• _YOUR INSTRUCTIONS_:
Reproduce the records in full. Alter nothing.

• _MATERIALS PROVIDED_:

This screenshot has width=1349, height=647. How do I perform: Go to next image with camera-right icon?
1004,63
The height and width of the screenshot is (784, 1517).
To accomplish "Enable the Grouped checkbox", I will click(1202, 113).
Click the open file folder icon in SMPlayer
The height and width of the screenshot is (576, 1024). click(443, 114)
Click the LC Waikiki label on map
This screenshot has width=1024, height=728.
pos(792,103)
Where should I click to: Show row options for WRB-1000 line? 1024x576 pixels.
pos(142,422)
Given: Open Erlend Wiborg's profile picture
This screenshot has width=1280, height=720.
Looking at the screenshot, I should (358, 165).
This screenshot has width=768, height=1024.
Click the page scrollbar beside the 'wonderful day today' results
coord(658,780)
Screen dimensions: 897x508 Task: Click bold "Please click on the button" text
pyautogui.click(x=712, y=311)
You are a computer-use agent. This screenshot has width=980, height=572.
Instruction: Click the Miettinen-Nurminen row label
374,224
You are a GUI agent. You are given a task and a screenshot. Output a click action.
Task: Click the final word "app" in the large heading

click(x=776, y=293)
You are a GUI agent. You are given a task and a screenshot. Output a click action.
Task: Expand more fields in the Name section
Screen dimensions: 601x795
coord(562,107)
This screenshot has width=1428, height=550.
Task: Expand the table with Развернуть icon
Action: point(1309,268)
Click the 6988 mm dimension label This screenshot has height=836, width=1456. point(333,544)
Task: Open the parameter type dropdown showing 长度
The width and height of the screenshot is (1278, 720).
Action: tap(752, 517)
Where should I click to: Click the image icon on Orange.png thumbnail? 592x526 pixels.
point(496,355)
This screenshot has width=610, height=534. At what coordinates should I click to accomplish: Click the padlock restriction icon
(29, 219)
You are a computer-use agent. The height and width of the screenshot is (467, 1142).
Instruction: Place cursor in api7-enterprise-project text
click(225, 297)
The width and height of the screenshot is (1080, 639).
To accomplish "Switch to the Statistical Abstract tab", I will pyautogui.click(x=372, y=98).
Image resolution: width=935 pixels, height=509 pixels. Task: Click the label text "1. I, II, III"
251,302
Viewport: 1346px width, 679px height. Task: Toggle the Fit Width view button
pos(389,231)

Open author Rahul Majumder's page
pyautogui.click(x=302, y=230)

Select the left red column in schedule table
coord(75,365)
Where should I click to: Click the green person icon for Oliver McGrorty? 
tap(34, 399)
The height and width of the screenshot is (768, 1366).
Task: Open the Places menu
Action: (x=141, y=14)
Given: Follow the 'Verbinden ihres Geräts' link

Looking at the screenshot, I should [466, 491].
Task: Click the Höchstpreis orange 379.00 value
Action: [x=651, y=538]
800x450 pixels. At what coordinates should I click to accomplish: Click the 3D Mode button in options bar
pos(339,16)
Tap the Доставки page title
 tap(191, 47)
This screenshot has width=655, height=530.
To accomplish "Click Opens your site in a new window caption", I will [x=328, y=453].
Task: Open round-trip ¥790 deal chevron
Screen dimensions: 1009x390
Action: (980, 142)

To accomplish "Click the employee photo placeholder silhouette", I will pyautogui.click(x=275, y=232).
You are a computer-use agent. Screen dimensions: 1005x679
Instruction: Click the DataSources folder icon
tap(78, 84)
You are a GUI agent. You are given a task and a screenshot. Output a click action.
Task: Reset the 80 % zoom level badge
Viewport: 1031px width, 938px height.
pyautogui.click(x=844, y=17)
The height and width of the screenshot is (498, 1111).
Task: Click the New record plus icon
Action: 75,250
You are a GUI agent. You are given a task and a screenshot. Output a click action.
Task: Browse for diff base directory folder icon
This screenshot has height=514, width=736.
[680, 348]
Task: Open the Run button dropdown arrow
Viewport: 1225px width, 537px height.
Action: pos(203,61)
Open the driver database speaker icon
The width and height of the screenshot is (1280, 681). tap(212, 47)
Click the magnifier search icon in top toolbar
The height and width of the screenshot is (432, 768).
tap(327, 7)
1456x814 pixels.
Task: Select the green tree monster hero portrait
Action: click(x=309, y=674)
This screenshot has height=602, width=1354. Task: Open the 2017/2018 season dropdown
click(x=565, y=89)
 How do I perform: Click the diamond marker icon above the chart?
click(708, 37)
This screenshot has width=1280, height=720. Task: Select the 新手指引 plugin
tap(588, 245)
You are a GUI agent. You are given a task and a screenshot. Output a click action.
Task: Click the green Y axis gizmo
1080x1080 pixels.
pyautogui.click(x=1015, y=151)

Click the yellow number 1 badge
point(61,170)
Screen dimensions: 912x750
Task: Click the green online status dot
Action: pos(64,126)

• _FINISHED EXERCISE_:
This screenshot has width=1349, height=647. How do I perform: Go to next image with camera-right icon?
1004,63
The height and width of the screenshot is (784, 1517).
To accomplish "Enable the Grouped checkbox", I will click(1202, 113).
Click the open file folder icon in SMPlayer
The height and width of the screenshot is (576, 1024). click(443, 114)
Click the LC Waikiki label on map
This screenshot has width=1024, height=728.
pos(792,103)
Where should I click to: Show row options for WRB-1000 line? 1024x576 pixels.
pos(142,422)
Given: Open Erlend Wiborg's profile picture
This screenshot has width=1280, height=720.
Looking at the screenshot, I should (358, 165).
This screenshot has width=768, height=1024.
Click the page scrollbar beside the 'wonderful day today' results
coord(658,780)
Screen dimensions: 897x508 Task: Click bold "Please click on the button" text
pyautogui.click(x=712, y=311)
You are a computer-use agent. This screenshot has width=980, height=572.
Instruction: Click the Miettinen-Nurminen row label
374,224
You are a GUI agent. You are given a task and a screenshot. Output a click action.
Task: Click the final word "app" in the large heading

click(x=776, y=293)
You are a GUI agent. You are given a task and a screenshot. Output a click action.
Task: Expand more fields in the Name section
Screen dimensions: 601x795
coord(562,107)
This screenshot has width=1428, height=550.
Task: Expand the table with Развернуть icon
Action: point(1309,268)
Click the 6988 mm dimension label This screenshot has height=836, width=1456. point(333,544)
Task: Open the parameter type dropdown showing 长度
The width and height of the screenshot is (1278, 720).
Action: tap(752, 517)
Where should I click to: Click the image icon on Orange.png thumbnail? 592x526 pixels.
point(496,355)
This screenshot has width=610, height=534. At what coordinates should I click to accomplish: Click the padlock restriction icon
(29, 219)
You are a computer-use agent. The height and width of the screenshot is (467, 1142).
Instruction: Place cursor in api7-enterprise-project text
click(225, 297)
The width and height of the screenshot is (1080, 639).
To accomplish "Switch to the Statistical Abstract tab", I will pyautogui.click(x=372, y=98).
Image resolution: width=935 pixels, height=509 pixels. Task: Click the label text "1. I, II, III"
251,302
Viewport: 1346px width, 679px height. Task: Toggle the Fit Width view button
pos(389,231)

Open author Rahul Majumder's page
pyautogui.click(x=302, y=230)

Select the left red column in schedule table
coord(75,365)
Where should I click to: Click the green person icon for Oliver McGrorty? 
tap(34, 399)
The height and width of the screenshot is (768, 1366).
Task: Open the Places menu
Action: (x=141, y=14)
Given: Follow the 'Verbinden ihres Geräts' link

Looking at the screenshot, I should [466, 491].
Task: Click the Höchstpreis orange 379.00 value
Action: [x=651, y=538]
800x450 pixels. At what coordinates should I click to accomplish: Click the 3D Mode button in options bar
pos(339,16)
Tap the Доставки page title
 tap(191, 47)
This screenshot has width=655, height=530.
To accomplish "Click Opens your site in a new window caption", I will [x=328, y=453].
Task: Open round-trip ¥790 deal chevron
Screen dimensions: 1009x390
Action: (980, 142)

To accomplish "Click the employee photo placeholder silhouette", I will pyautogui.click(x=275, y=232).
You are a computer-use agent. Screen dimensions: 1005x679
Instruction: Click the DataSources folder icon
tap(78, 84)
You are a GUI agent. You are given a task and a screenshot. Output a click action.
Task: Reset the 80 % zoom level badge
Viewport: 1031px width, 938px height.
pyautogui.click(x=844, y=17)
The height and width of the screenshot is (498, 1111).
Task: Click the New record plus icon
Action: 75,250
You are a GUI agent. You are given a task and a screenshot. Output a click action.
Task: Browse for diff base directory folder icon
This screenshot has height=514, width=736.
[680, 348]
Task: Open the Run button dropdown arrow
Viewport: 1225px width, 537px height.
Action: pos(203,61)
Open the driver database speaker icon
The width and height of the screenshot is (1280, 681). tap(212, 47)
Click the magnifier search icon in top toolbar
The height and width of the screenshot is (432, 768).
tap(327, 7)
1456x814 pixels.
Task: Select the green tree monster hero portrait
Action: click(x=309, y=674)
This screenshot has height=602, width=1354. Task: Open the 2017/2018 season dropdown
click(x=565, y=89)
 How do I perform: Click the diamond marker icon above the chart?
click(708, 37)
This screenshot has width=1280, height=720. Task: Select the 新手指引 plugin
tap(588, 245)
You are a GUI agent. You are given a task and a screenshot. Output a click action.
Task: Click the green Y axis gizmo
1080x1080 pixels.
pyautogui.click(x=1015, y=151)

Click the yellow number 1 badge
point(61,170)
Screen dimensions: 912x750
Task: Click the green online status dot
Action: pos(64,126)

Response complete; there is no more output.